### STATED PROBLEM A
From the debate transcript, extract the passage that begins at the words "There was a" and stops after "follow it up.", copied word for word.
### STATED PROBLEM B
In the debate transcript, how many houses is Harold Macmillan said to have built in one year?
START PROVIDED TEXT
It is good to hear from someone on the Labour Benches who thinks that £50 billion is a lot of money, given the freedom with which the Labour Government borrowed such sums during their time in office. The hon. Gentleman will know that these guarantees will not score to the PSBR, except to the extent that one makes an assumption about them being called, which causes a bit of immediate public expenditure. It is only at the point at which a contingent liability is called on that it scores as public spending. He will also know, because I suspect that he was involved in these matters when he was a Minister at the Treasury—
If the hon. Gentleman will let me finish my answer, I will give way to him again. He will also know that we recently obtained the agreement of Members on both sides of the House to introduce a new process known as the whole of Government accounts. That process, in addition to covering the national accounts that relate to immediate expenditure, also reports on off-balance-sheet expenditure of all sorts. Contingent liabilities of the kind that might be entered into under the Bill will be reported in the normal way.
The hon. Gentleman will also observe that the Bill includes significant reporting requirements. These will require the Treasury—or the Secretary of State, where appropriate—to report to the House in circumstances in which guarantees are issued under the terms of the Bill. I hope that that satisfies him—but perhaps it does not.
There was a long-standing Treasury tradition—I do not know when it was last breached, or whether it has been discarded—that a guarantee was counted as expenditure when it was given, not when it was called. The Bill seems to provide yet another easy way for the Government to find some off-balance-sheet expenditure in a way that they swore not to do.
I am advised that that is not correct, but if the hon. Gentleman wishes to enter into correspondence on the matter, I shall gladly follow it up.
I am pleased to follow the hon. Member for Halesowen and Rowley Regis (James Morris), a fellow west midlands MP who sits on the other side of the House. I did not, however, agree with much of what he said, and certainly not about the Government’s great success in reducing borrowing. Figures from the last quarter of this year show that £6.9 billion more was borrowed than in the previous quarter. However, now is not the time to go into such matters.
Although we could question the need for this Bill, its focus is rightly on increasing infrastructure expenditure in the UK. I do not, therefore, want to enter into the rather arcane and intricate argument about whether housing is infrastructure investment. The point was made in a nutshell when it was said that after the war, there used to be competition between the parties over who could build more houses. I do not like to admit it, but I think Harold Macmillan showed the way by building 300,000 houses in one year. He found a way round the problems that the present Prime Minister seems unable to get over—of course, that building was coupled with a boost to the economy, increased spending power and confidence. Once a house is built, it still needs to be sold and people still need to buy it. That point was raised by my hon. Friend the Member for Luton North (Kelvin Hopkins) who has just left the Chamber. As he said, if we want successful infrastructure, we need demand in the economy.
END PROVIDED TEXT
START ENTRIES PROVIDED
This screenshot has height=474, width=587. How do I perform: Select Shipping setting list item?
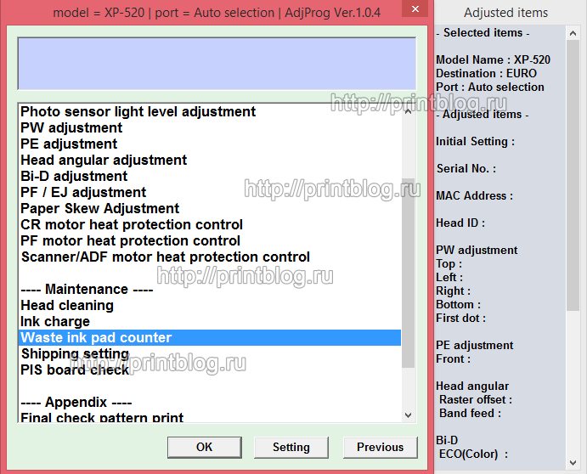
END ENTRIES PROVIDED
START ENTRIES PROVIDED
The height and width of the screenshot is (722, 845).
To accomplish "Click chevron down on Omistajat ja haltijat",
END ENTRIES PROVIDED
### TASK SOLUTION A
There was a long-standing Treasury tradition—I do not know when it was last breached, or whether it has been discarded—that a guarantee was counted as expenditure when it was given, not when it was called. The Bill seems to provide yet another easy way for the Government to find some off-balance-sheet expenditure in a way that they swore not to do.
I am advised that that is not correct, but if the hon. Gentleman wishes to enter into correspondence on the matter, I shall gladly follow it up.

### TASK SOLUTION B
300,000 houses.